Sedangkan bagi laki-laki, seluruh tubuh wanita ajnabi yang merdeka adalah aurat, sehingga tidak diperbolehkan baginya melihat sedikitpun dari tubuhnya kecuali wajah dan kedua telapak tangan sampai pergelangan. Hal itu berdasarkan firman Allah surat an-Nuur ayat 31.

Mengenai firman Allah swt, “Dan janganlah mereka menampakkan perhiasannya kecuali yang biasa tampak darinya,” penulis kitab al-Kasysyaf mengemukakan, “Yang dimaksud perhiasan adalah segala sesuatu yang dipergunakan wanita sebagai perhiasan, seperti celak dan pacar, dan apa yang biasa tampak darinya adalah cincin, celak dan pacar maka semuanya itu boleh diperlihatkan bagi orang asing. Sedangkan hal-hal yang biasa tersembunyi, misalnya gelang tangan, gelang kaki, anting, dan sebagainya, maka semuanya itu tidak boleh diperlihatkan kepada orang-orang yang bukan mahramnya.

Wanita juga boleh memperlihatkan perhiasan (anggota badannya) kepada ajnabi jika hal itu diperlukan pada saat berobat dan jual beli.

Menurut sebagian ahli fiqih, dalam hal memandang laki-laki ajnabi, kaum wanita berkedudukan sama seperti seorang laki-laki terhadap wanita ajnabi.

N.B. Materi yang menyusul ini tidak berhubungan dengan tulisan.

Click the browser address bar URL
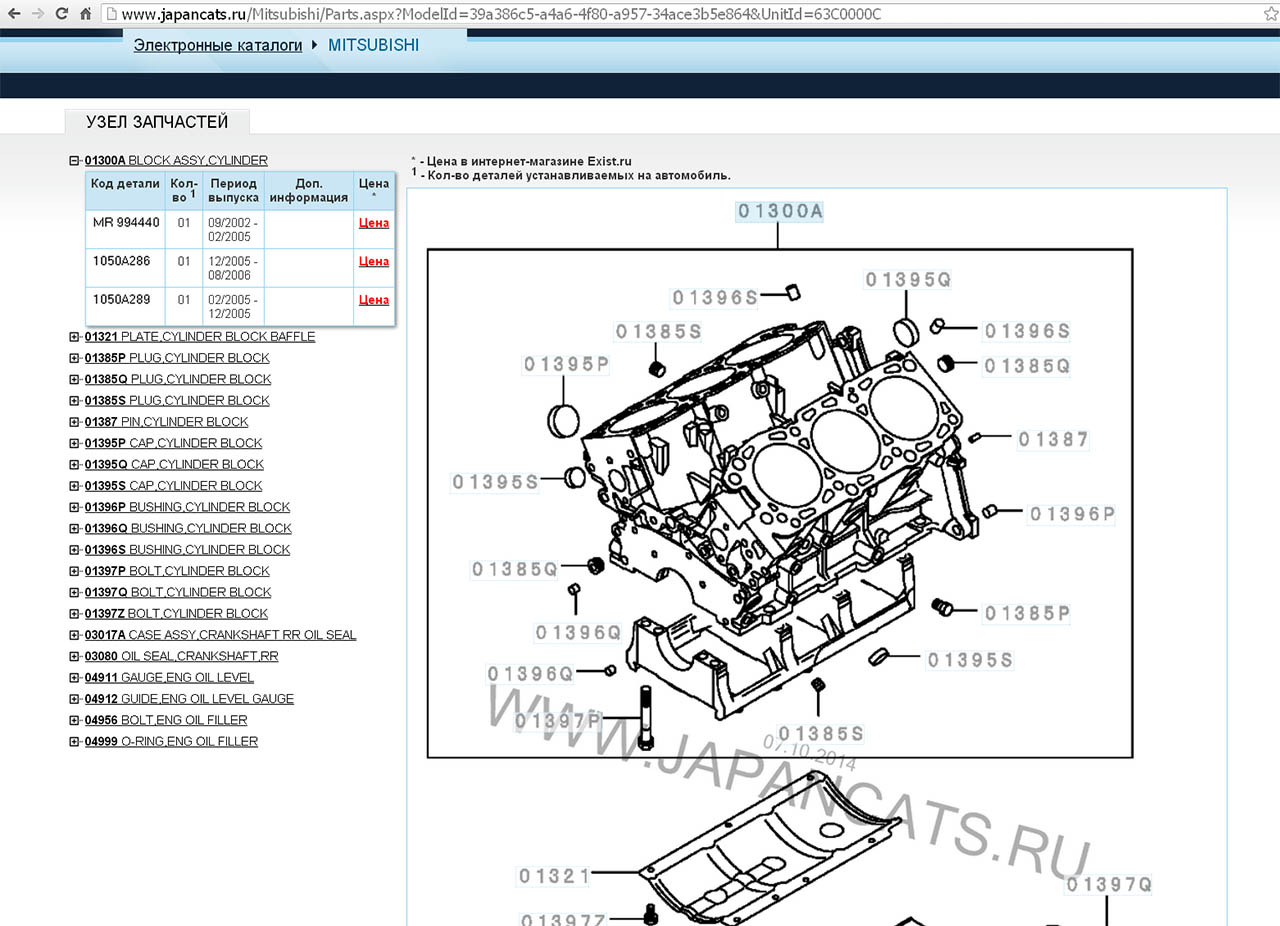 coord(500,15)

Hal itu didasarkan pada apa yang diriwayatkan dari Ummu Salamah, bahwa ia dan Maimunah pernah berada di sisi Rasulullah saw, tiba-tiba datang Ibnu Ummi Maktum, lalu ia masuk ke tempat mereka berdua, dan hal itu terjadi setelah turun perintah hijab kepada kaum wanita, maka Rasulullah saw bersabda, “Berhijablah kalian berdua darinya.” Lalu kutanyakan kepada beliau, “Ya Rasulullah, bukankah ia seorang yang buta dan tidak melihat kita?” Beliau menjawab, “Apakah kalian juga buta, bukankah kalian dapat melihatnya?”

Dimakruhkan bagi seorang laki-laki membuka auratnya bukan untuk suatu keperluan meskipun ia sedang sendirian. Rasulullah saw bersabda,

“Allah, (dimana seseorang) lebih berhak untuk merasa malu kepada-Nya.

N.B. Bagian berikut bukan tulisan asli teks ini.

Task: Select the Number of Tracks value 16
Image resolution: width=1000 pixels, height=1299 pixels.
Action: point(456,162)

Demikian yang diriwayatkan Bukhari, Abu Dawud dan Tirmidzi. Haidits tersebut dihasankan oleh Imam Tirmidzi dan dishahihkan oleh al-Hakim.

Sumber: Diringkas oleh tim redaksi alislamu.com dari Syaikh Hassan Ayyub, Fiqh al-Usroh al-Muslimah, atau Fikih Keluarga, terj. Abdul Ghofar EM. (Pustaka Al-Kautsar), hlm. 43 – 55.